Un partenariat relancé
La France et le Maroc ont inauguré un nouveau chapitre de leur relation bilatérale à l’occasion de la visite du Premier ministre français, Sébastien Lecornu, à Rabat. Face à son homologue Aziz Akhannouch, le chef du gouvernement français a salué un bilan « exceptionnellement positif » et un « moment charnière » pour les liens entre les deux nations. Ce rapprochement s’inscrit dans la continuité de la reconnaissance, en 2024, de la souveraineté marocaine sur le Sahara occidental par le président Emmanuel Macron, une décision qui avait apaisé plusieurs années de tensions diplomatiques entre Paris et Rabat.
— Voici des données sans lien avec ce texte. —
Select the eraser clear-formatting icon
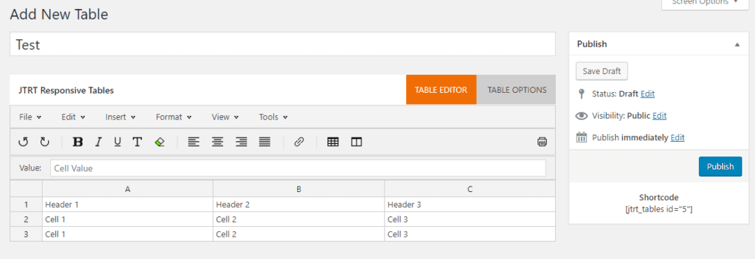coord(160,142)
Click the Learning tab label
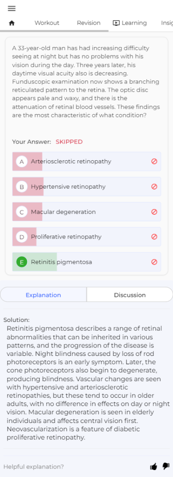The height and width of the screenshot is (477, 173). coord(134,23)
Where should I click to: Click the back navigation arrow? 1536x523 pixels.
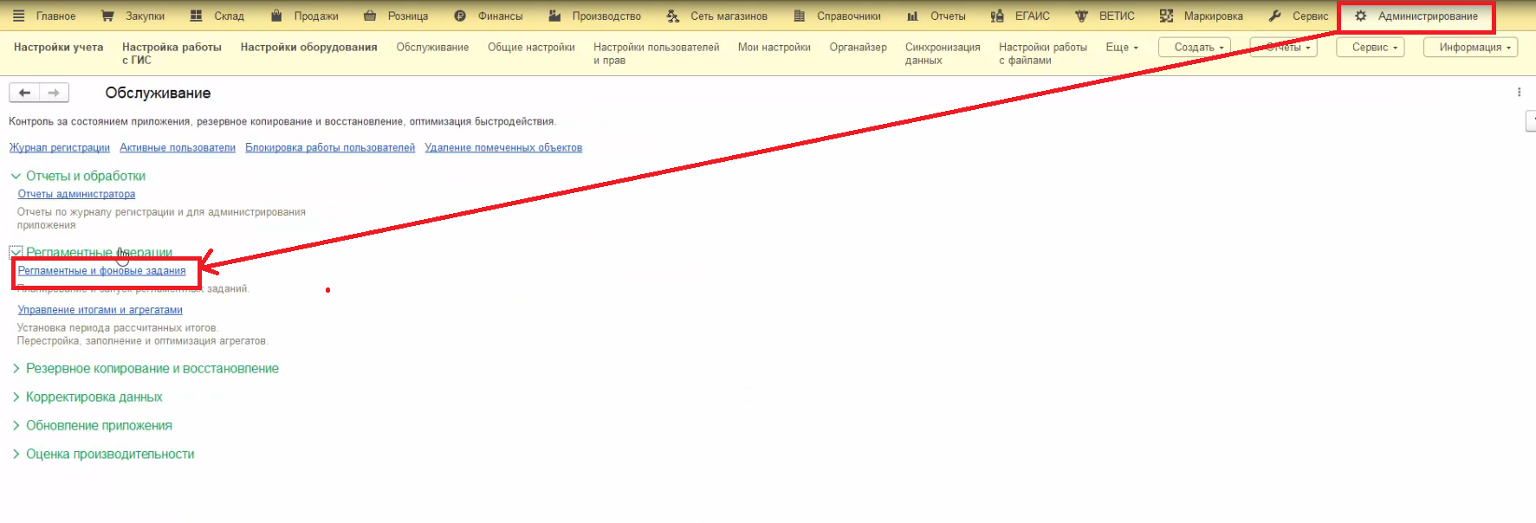(x=24, y=93)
Sécurité, Afrique et grands projets
Les deux gouvernements ont exprimé leur volonté d’intensifier leur coopération, notamment dans les domaines de la sécurité, de la lutte contre le terrorisme et du narcotrafic. Paris souhaite également renforcer son partenariat avec Rabat sur les défis africains, en particulier face à la menace jihadiste au Sahel. Une douzaine d’accords ont été paraphés suite à cette rencontre de haut niveau. Ces ententes couvrent des sujets variés, allant de l’interconnexion électrique entre les deux pays à des financements de l’Agence française de développement pour des projets liés à la gestion de l’eau, sans oublier une future ligne de RER pour l’agglomération de Rabat. Sébastien Lecornu a par ailleurs évoqué la préparation d’un traité bilatéral « hors normes », dont la signature pourrait intervenir lors d’une prochaine visite en France du roi Mohammed VI, un projet actuellement à l’étude.
Pegasus en toile de fond
Cette visite s’est déroulée dans un contexte marqué par de récentes révélations concernant l’utilisation présumée du logiciel espion Pegasus par le Maroc et l’intérêt que la France aurait manifesté pour cet outil. Aucune déclaration officielle n’a été faite par les autorités françaises à ce sujet. Au sein de la délégation française, la question a été minimisée, l’entourage du président Emmanuel Macron ayant souligné que la priorité était désormais de « renforcer le cadre de coopération et de confiance » avec Rabat. Le Maroc, quant à lui, maintient son rejet des accusations, les qualifiant d’« allégations mensongères et infondées ».